Puget Sound is home to a diverse range of fishes that live on or near the bottom, generally referred to as groundfish or bottomfish, which includes species groups such as flatfish, rockfish, greenling, cod, and sculpins. Due to current and historic commercial and recreational exploitation of many of these species, effective and timely management actions are required to ensure continued species diversity and sustainability. Rockfish in particular were once a popular target of recreational fishers in Puget Sound, but continued declines in their numbers since the 1970s forced the Washington Department of Fish and Wildlife (WDFW) to prohibit fishing for rockfish in Puget Sound in 2010. Also in 2010 the National Oceanic and Atmospheric Administration (NOAA) listed yelloweye and canary rockfish as "Threatened" species and bocaccio as an "Endangered" species under the provisions of the Endangered Species Act.
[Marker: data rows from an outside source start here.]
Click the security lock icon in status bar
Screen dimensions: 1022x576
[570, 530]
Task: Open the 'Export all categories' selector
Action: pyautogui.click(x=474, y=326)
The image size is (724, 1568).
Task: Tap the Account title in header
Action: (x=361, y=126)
The conservation and recovery of rockfish and other bottomfish in Puget Sound ultimately depends on accurate species distribution and abundance estimates in order for fishery scientists to provide the best possible advice to fishery managers.
Since 1987 the WDFW has conducted regular trawl surveys to assess Puget Sound bottomfish populations, but this technique is not practical in the rocky habitats and areas of high-relief inhabited by many species, including rockfish, lingcod, cabezon, and kelp greenling. Scuba-diving can be used to survey untrawlable habitats but is limited to depths of 100 feet or less, which only encompasses a portion of many species' depth distributions. Because of these limitations, population estimates for bottomfish in untrawlable areas have been either imprecise or unavailable, making effective management of these species problematic and leading WDFW marine fish scientists to explore the development of new survey methods to obtain this vital information.
In 2004, WDFW began using a small remotely-operated vehicle (ROV) to conduct quantitative visual surveys of bottomfish inhabiting high-relief seafloor habitats. Unlike trawling, which can damage habitat and result in fish mortality, the ROV is generally non-destructive and non-lethal. The ROV is easily deployed from a small research vessel and can be operated at depths up to 1,000 feet and in all seafloor habitats. ROV video data can be used to produce precise population estimates for the most commonly encountered species and allows WDFW scientists to describe and quantify the relationships between fish and their preferred habitats. Analysis of ROV video data has also revealed the locations of many pieces of derelict fishing gear, which has been used to facilitate their removal from Puget Sound waters. Since 2004, WDFW has conducted four ROV surveys in the San Juan Islands and completed a year-long survey in April 2013 that encompassed all of Puget Sound. WDFW staff are currently reviewing ROV video collected during the most recent survey, and the results should be available to managers by November 2014.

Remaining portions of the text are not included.